NASA had to announce the end of the mission that lasted almost nine years, during which the spacecraft launched a projectile that collided with a comet and threw materials from its shell, observed other comets and even planets outside the solar system

Deep Imcapt. Photo: NASA/JPL
Deep Imcapt. Photo: NASA/JPL

After almost nine years in space, the Deep Impact mission ended, when its highlights were a projectile shot to hit one comet, a flyby of a second comet, and the transmission of about half a million images of celestial objects.

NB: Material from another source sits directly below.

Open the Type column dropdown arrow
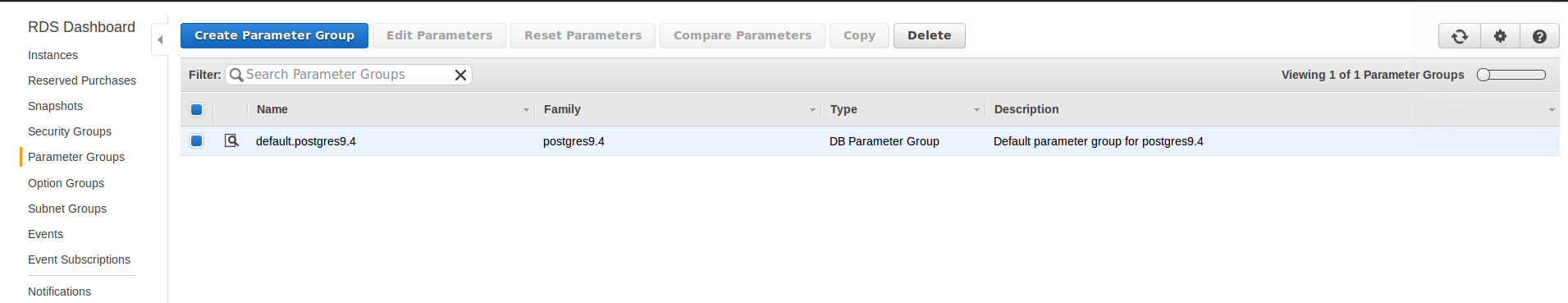This screenshot has height=303, width=1568. (976, 110)
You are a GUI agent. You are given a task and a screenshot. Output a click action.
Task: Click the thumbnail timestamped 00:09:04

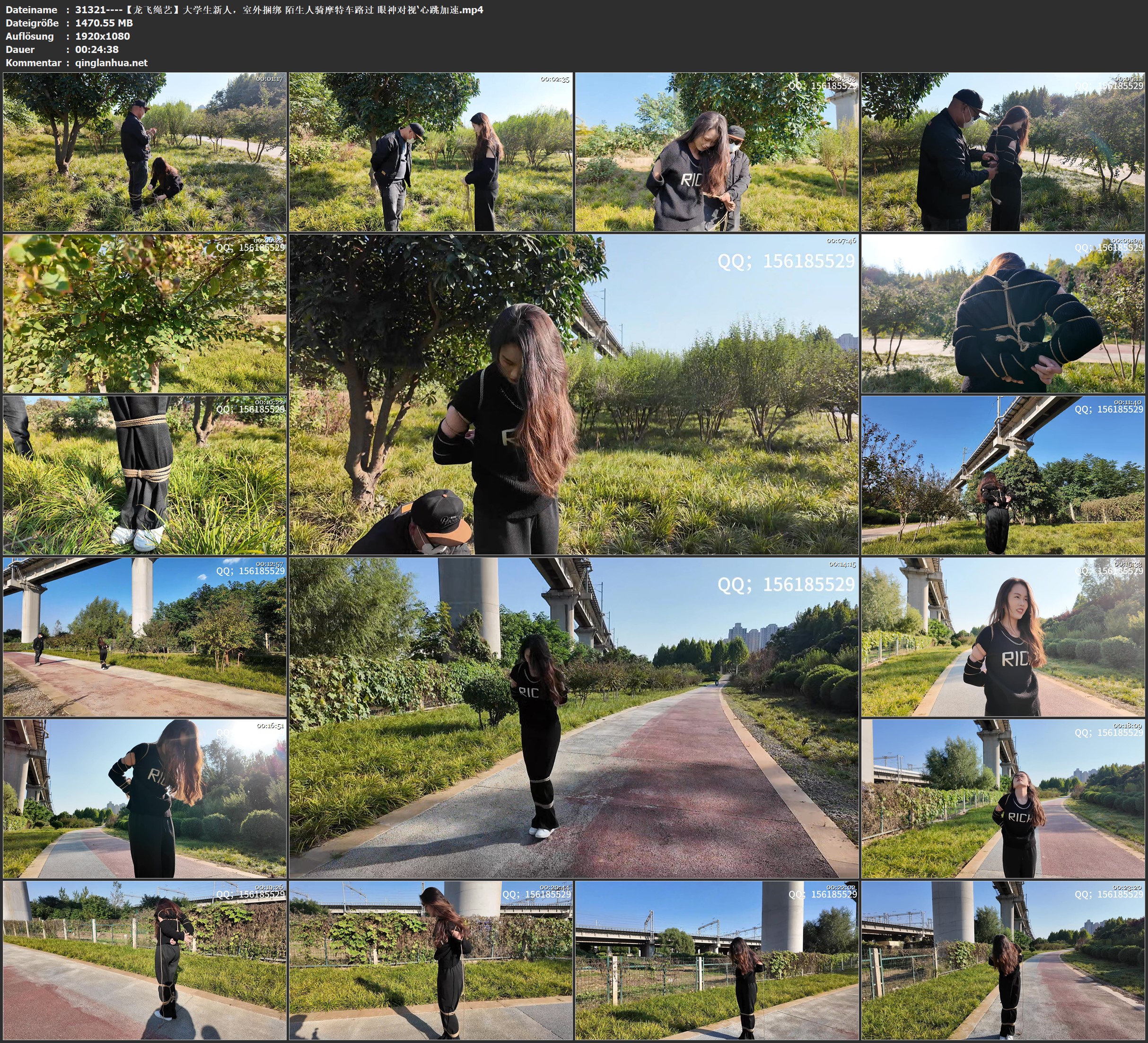[1003, 313]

The project team at NASA's Jet Propulsion Laboratory (JPL) in California unenthusiastically announced that the mission had come to an end after being unable to contact the spacecraft for over a month. The last contact with Deep Impact was on August 8, 2013. Deep Impact was the largest comet hunter in history after swallowing 7.6 million km.

"Deep Impact was a fantastic spacecraft that survived a long time and produced much more data than we planned," says Mike O'Hearn, principal investigator of the Deep Impact mission at the University of Maryland in College Park. "She caused a revolution in our understanding of comets and their activity."
Deep Impact successfully completed its complicated original mission in six months in 2005 - investigating the surface and internal composition of a comet, and a follow-up mission with a flyby of another comet and observation of planets around other stars between July 2007 and December 2010. Since then, the spacecraft has continued to serve as a deep space observatory, To photograph the planets and collect some data on some occasional targets using the telescope and the instruments the spacecraft was equipped with.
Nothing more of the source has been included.